» **Document**:
The appellant, who was the plaintiff below, instituted this suit against the appellees, and in its complaint alleged that W. S. Lewis, one of the defendants, was constable of Lapile Township in Union County, and that the other defendants were sureties upon his official bond. That the plaintiff had recovered two several judgments before the justice of the peace of the above township against Tucker and Woods, aggregating $507, and that on the 4th and 6th days of May, 1905, executions were duly issued upon said judgments against the property of said Tucker and Woods, and were directed and delivered to said Lewis as such constable in manner prescribed by law; That on May 8, 1905, said Lewis as such constable and by virtue of said executions levied the same upon the goods and chattels of the defendant in said execution of the value of $981.01, and advertised same for sale on May. 20, 1905; but that the constable thereafter neglected to sell the goods so levied on, or any part thereof; that the defendants in the execution became thereafter wholly insolvent; and that by reason of the negligence of said constable the plaintiff lost its debt. And the plaintiff asked for judgment for the $507 and interest and ten per cent, damages.

» **Short problem 1**:
Please list every person named in the passage about the constable's bond suit.

» **Exercise data**:

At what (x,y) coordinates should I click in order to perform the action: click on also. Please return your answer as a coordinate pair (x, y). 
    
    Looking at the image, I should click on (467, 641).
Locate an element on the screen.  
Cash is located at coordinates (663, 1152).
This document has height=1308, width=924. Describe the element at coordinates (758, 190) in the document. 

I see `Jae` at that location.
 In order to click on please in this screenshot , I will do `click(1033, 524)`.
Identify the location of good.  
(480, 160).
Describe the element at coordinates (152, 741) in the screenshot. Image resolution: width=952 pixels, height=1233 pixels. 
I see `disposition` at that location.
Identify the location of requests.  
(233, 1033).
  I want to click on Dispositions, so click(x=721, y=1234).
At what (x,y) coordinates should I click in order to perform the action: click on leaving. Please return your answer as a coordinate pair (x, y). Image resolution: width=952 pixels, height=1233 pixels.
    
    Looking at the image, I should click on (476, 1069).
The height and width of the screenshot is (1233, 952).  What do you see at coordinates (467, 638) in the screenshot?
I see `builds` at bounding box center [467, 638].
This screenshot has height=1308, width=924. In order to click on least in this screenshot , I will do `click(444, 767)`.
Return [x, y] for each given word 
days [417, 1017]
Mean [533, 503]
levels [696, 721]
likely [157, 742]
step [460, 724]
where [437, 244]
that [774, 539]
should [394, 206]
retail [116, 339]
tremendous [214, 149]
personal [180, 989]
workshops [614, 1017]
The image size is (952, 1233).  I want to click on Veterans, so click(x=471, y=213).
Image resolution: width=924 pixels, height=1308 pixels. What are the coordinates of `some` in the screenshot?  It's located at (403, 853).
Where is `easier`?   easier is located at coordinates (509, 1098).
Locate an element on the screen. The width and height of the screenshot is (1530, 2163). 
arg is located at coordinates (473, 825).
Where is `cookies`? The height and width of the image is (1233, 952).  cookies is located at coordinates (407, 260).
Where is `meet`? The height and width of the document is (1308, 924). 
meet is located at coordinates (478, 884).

» **Short problem 2**:
From the records, copy out the lines beginning at the one that contains "levels [696, 721]" and stopping after the one that contains "arg is located at coordinates (473, 825).".

» **Result 1**:
W. S. Lewis, Tucker, Woods

» **Result 2**:
levels [696, 721]
likely [157, 742]
step [460, 724]
where [437, 244]
that [774, 539]
should [394, 206]
retail [116, 339]
tremendous [214, 149]
personal [180, 989]
workshops [614, 1017]
The image size is (952, 1233).  I want to click on Veterans, so click(x=471, y=213).
Image resolution: width=924 pixels, height=1308 pixels. What are the coordinates of `some` in the screenshot?  It's located at (403, 853).
Where is `easier`?   easier is located at coordinates (509, 1098).
Locate an element on the screen. The width and height of the screenshot is (1530, 2163). 
arg is located at coordinates (473, 825).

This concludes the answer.